**PROBLEM**
Render every line of the listing below as a numbered list, skipping any blank lines.

>> begin GIVEN DATA

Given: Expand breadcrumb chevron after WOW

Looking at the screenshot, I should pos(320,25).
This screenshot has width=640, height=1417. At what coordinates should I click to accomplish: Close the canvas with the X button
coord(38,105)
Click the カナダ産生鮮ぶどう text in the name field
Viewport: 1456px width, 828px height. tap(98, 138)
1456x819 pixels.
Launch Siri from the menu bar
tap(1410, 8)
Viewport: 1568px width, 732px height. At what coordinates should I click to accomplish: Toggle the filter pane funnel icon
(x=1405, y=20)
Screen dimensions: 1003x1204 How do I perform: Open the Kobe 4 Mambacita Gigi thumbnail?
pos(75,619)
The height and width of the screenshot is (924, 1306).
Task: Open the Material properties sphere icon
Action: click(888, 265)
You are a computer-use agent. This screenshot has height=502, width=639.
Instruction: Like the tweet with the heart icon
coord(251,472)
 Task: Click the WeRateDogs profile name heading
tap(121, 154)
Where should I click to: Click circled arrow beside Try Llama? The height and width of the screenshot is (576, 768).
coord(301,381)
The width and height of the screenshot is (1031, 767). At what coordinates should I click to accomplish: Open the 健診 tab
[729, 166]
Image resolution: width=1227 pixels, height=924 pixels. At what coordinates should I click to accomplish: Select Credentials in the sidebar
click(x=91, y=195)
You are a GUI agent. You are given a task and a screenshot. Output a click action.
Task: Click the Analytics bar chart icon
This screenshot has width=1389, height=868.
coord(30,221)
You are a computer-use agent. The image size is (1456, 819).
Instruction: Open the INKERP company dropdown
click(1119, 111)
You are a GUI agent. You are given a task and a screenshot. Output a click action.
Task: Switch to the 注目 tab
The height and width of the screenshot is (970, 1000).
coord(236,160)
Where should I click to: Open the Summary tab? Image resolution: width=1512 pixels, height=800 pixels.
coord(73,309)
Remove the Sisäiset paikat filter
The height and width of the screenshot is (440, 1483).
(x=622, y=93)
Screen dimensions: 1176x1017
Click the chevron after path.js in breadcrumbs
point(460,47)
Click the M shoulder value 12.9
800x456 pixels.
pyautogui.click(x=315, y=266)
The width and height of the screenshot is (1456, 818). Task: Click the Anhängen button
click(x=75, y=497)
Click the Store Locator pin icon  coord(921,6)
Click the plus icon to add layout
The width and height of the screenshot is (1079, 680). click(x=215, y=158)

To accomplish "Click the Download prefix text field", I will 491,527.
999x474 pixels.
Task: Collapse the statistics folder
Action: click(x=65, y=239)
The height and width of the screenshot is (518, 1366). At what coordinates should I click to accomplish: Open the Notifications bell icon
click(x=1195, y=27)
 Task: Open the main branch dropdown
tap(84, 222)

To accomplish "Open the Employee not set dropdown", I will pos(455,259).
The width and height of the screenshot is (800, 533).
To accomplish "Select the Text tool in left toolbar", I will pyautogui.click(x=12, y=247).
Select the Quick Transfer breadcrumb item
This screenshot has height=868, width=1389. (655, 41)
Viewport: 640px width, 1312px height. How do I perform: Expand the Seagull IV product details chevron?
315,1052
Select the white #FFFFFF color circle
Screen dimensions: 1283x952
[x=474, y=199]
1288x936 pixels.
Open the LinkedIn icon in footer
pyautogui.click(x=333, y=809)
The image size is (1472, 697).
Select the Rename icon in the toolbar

>> end GIVEN DATA

**RESPONSE TO THIS TASK**
1. Given: Expand breadcrumb chevron after WOW
2. Looking at the screenshot, I should pos(320,25).
3. This screenshot has width=640, height=1417. At what coordinates should I click to accomplish: Close the canvas with the X button
4. coord(38,105)
5. Click the カナダ産生鮮ぶどう text in the name field
6. Viewport: 1456px width, 828px height. tap(98, 138)
7. 1456x819 pixels.
8. Launch Siri from the menu bar
9. tap(1410, 8)
10. Viewport: 1568px width, 732px height. At what coordinates should I click to accomplish: Toggle the filter pane funnel icon
11. (x=1405, y=20)
12. Screen dimensions: 1003x1204 How do I perform: Open the Kobe 4 Mambacita Gigi thumbnail?
13. pos(75,619)
14. The height and width of the screenshot is (924, 1306).
15. Task: Open the Material properties sphere icon
16. Action: click(888, 265)
17. You are a computer-use agent. This screenshot has height=502, width=639.
18. Instruction: Like the tweet with the heart icon
19. coord(251,472)
20.  Task: Click the WeRateDogs profile name heading
21. tap(121, 154)
22. Where should I click to: Click circled arrow beside Try Llama? The height and width of the screenshot is (576, 768).
23. coord(301,381)
24. The width and height of the screenshot is (1031, 767). At what coordinates should I click to accomplish: Open the 健診 tab
25. [729, 166]
26. Image resolution: width=1227 pixels, height=924 pixels. At what coordinates should I click to accomplish: Select Credentials in the sidebar
27. click(x=91, y=195)
28. You are a GUI agent. You are given a task and a screenshot. Output a click action.
29. Task: Click the Analytics bar chart icon
30. This screenshot has width=1389, height=868.
31. coord(30,221)
32. You are a computer-use agent. The image size is (1456, 819).
33. Instruction: Open the INKERP company dropdown
34. click(1119, 111)
35. You are a GUI agent. You are given a task and a screenshot. Output a click action.
36. Task: Switch to the 注目 tab
37. The height and width of the screenshot is (970, 1000).
38. coord(236,160)
39. Where should I click to: Open the Summary tab? Image resolution: width=1512 pixels, height=800 pixels.
40. coord(73,309)
41. Remove the Sisäiset paikat filter
42. The height and width of the screenshot is (440, 1483).
43. (x=622, y=93)
44. Screen dimensions: 1176x1017
45. Click the chevron after path.js in breadcrumbs
46. point(460,47)
47. Click the M shoulder value 12.9
48. 800x456 pixels.
49. pyautogui.click(x=315, y=266)
50. The width and height of the screenshot is (1456, 818). Task: Click the Anhängen button
51. click(x=75, y=497)
52. Click the Store Locator pin icon  coord(921,6)
53. Click the plus icon to add layout
54. The width and height of the screenshot is (1079, 680). click(x=215, y=158)
55. To accomplish "Click the Download prefix text field", I will 491,527.
56. 999x474 pixels.
57. Task: Collapse the statistics folder
58. Action: click(x=65, y=239)
59. The height and width of the screenshot is (518, 1366). At what coordinates should I click to accomplish: Open the Notifications bell icon
60. click(x=1195, y=27)
61.  Task: Open the main branch dropdown
62. tap(84, 222)
63. To accomplish "Open the Employee not set dropdown", I will pos(455,259).
64. The width and height of the screenshot is (800, 533).
65. To accomplish "Select the Text tool in left toolbar", I will pyautogui.click(x=12, y=247).
66. Select the Quick Transfer breadcrumb item
67. This screenshot has height=868, width=1389. (655, 41)
68. Viewport: 640px width, 1312px height. How do I perform: Expand the Seagull IV product details chevron?
69. 315,1052
70. Select the white #FFFFFF color circle
71. Screen dimensions: 1283x952
72. [x=474, y=199]
73. 1288x936 pixels.
74. Open the LinkedIn icon in footer
75. pyautogui.click(x=333, y=809)
76. The image size is (1472, 697).
77. Select the Rename icon in the toolbar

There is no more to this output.